Please output exactly the lines that run from the line with "Given: Open Folio 000560 settings gear" through the final line of the data, inclusive, and nothing more.

───── DATA SUPPLIED ─────

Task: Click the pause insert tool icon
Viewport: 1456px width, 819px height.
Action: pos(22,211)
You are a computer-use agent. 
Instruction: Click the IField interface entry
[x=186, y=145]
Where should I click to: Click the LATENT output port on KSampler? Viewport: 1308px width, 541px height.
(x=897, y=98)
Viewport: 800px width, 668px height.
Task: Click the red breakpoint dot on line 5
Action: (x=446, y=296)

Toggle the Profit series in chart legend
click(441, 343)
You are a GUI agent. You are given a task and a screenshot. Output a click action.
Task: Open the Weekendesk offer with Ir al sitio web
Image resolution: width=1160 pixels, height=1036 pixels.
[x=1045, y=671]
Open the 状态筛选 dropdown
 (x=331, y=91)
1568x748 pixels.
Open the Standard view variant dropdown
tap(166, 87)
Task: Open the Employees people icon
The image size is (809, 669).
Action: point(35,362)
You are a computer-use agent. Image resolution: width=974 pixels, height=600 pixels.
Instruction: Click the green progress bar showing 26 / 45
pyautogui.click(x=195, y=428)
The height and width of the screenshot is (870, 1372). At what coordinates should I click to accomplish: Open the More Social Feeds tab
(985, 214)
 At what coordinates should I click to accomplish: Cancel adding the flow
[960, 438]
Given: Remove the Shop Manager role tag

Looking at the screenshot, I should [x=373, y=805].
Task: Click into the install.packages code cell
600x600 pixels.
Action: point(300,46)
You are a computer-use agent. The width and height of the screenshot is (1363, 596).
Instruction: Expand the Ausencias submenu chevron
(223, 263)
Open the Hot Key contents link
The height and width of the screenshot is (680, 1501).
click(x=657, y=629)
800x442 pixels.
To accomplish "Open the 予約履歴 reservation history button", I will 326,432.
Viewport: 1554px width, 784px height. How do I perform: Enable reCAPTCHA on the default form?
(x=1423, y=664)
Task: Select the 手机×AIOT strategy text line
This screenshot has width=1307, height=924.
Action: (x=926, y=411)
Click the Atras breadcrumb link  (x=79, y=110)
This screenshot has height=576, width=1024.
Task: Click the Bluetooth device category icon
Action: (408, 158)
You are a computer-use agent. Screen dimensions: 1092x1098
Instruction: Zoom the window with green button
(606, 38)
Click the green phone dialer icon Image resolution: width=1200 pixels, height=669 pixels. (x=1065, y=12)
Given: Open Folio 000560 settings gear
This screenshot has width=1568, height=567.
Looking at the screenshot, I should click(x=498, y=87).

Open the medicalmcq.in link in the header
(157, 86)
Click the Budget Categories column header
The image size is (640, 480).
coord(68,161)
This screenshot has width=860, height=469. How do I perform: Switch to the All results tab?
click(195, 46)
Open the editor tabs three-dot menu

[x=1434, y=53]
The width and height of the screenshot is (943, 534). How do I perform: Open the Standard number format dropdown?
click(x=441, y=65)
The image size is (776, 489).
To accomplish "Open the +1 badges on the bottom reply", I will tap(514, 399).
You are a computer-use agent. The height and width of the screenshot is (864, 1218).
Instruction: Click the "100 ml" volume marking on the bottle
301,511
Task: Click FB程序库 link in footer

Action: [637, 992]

─────

- RESULT FOR THIS TASK:
Given: Open Folio 000560 settings gear
This screenshot has width=1568, height=567.
Looking at the screenshot, I should click(x=498, y=87).

Open the medicalmcq.in link in the header
(157, 86)
Click the Budget Categories column header
The image size is (640, 480).
coord(68,161)
This screenshot has width=860, height=469. How do I perform: Switch to the All results tab?
click(195, 46)
Open the editor tabs three-dot menu

[x=1434, y=53]
The width and height of the screenshot is (943, 534). How do I perform: Open the Standard number format dropdown?
click(x=441, y=65)
The image size is (776, 489).
To accomplish "Open the +1 badges on the bottom reply", I will tap(514, 399).
You are a computer-use agent. The height and width of the screenshot is (864, 1218).
Instruction: Click the "100 ml" volume marking on the bottle
301,511
Task: Click FB程序库 link in footer

Action: [637, 992]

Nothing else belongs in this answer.